Так живут в середине 8 века три великие державы, чья власть охватывает огромную зону: от Пиренеев до Кореи, от Кавказа до Судана, от пустыни Гоби до джунглей Индокитая. В ходе удачных завоеваний уже утрачено этническое единство основателей средневековых империй, зато накопился ворох социальных противоречий, ввергших Халифат, Византию и империю Тан в череду кризисов. В Византии это еще не так остро, но вскоре ослабление арабского пресса позволит императорам отвоевать большую часть Малой Азии, развернуть агрессию на Балканах - после этого на православную империю посыплются все те шишки, с которыми уже хорошо знакомы Халифат и Танская держава. Подавление ересей превратится в хроническую гражданскую войну, затянутся войны с болгарами, равно губительные для юной государственности балканских народов и для политического здоровья Византии ... Великие державы поздней Античности давно исчезли. Но остались их "экониши" - ойкумены, и каждый новый этнос, по воле случая первым создающий свою государственность в такой опустевшей эконише, вынужден заполнять ее всю, подчиняя своей власти соседей, чуть отставших от него в социальном развитии.
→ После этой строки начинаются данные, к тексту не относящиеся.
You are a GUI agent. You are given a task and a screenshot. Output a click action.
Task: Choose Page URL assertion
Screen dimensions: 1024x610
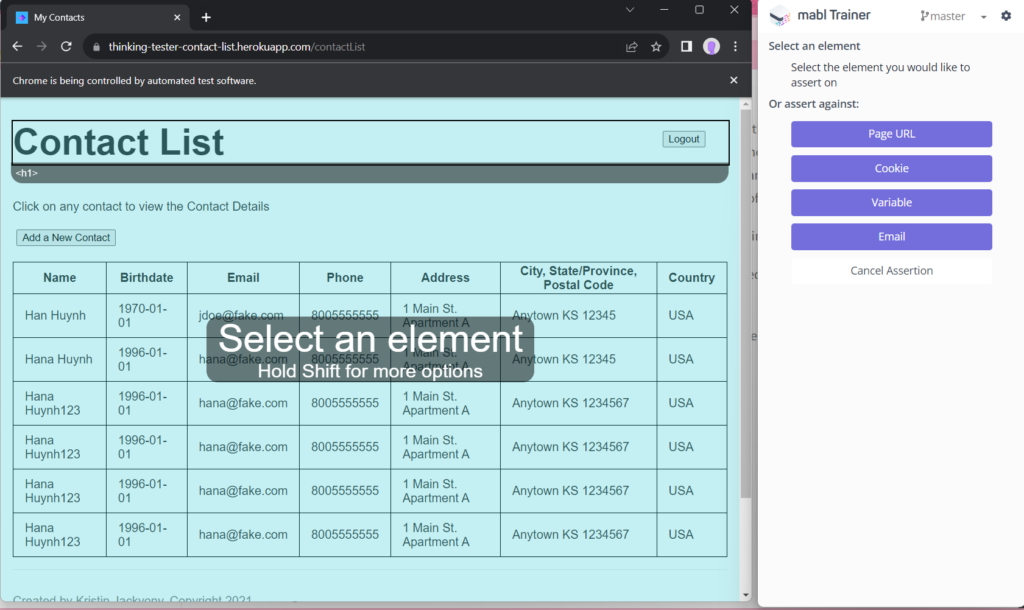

Такой блестящий, но изнурительный марафон завершается созданием огромной державы, политический механизм которой сжимает тесным обручем все населяющие ее народы. Их вынужденное сосуществование обостряет межэтнические конфликты, зато ускоряется социальная эволюция народов - подданных новой империи. Через одно-два столетия они перерастают рамки своей жесткой колыбели и вскоре разрушают ее, отныне способные к развитию национальной государственности в равноправном диалоге со своими соседями - вчерашними партнерами по имперскому подданству. Так первые державы Средневековья играют роль повивальных бабок для многочисленных этносов следующего поколения: на развалинах античных ойкумен они закладывают фундаменты новых цивилизаций, а сыграв эту роль рассыпаются, не дожив до "Высокого средневековья".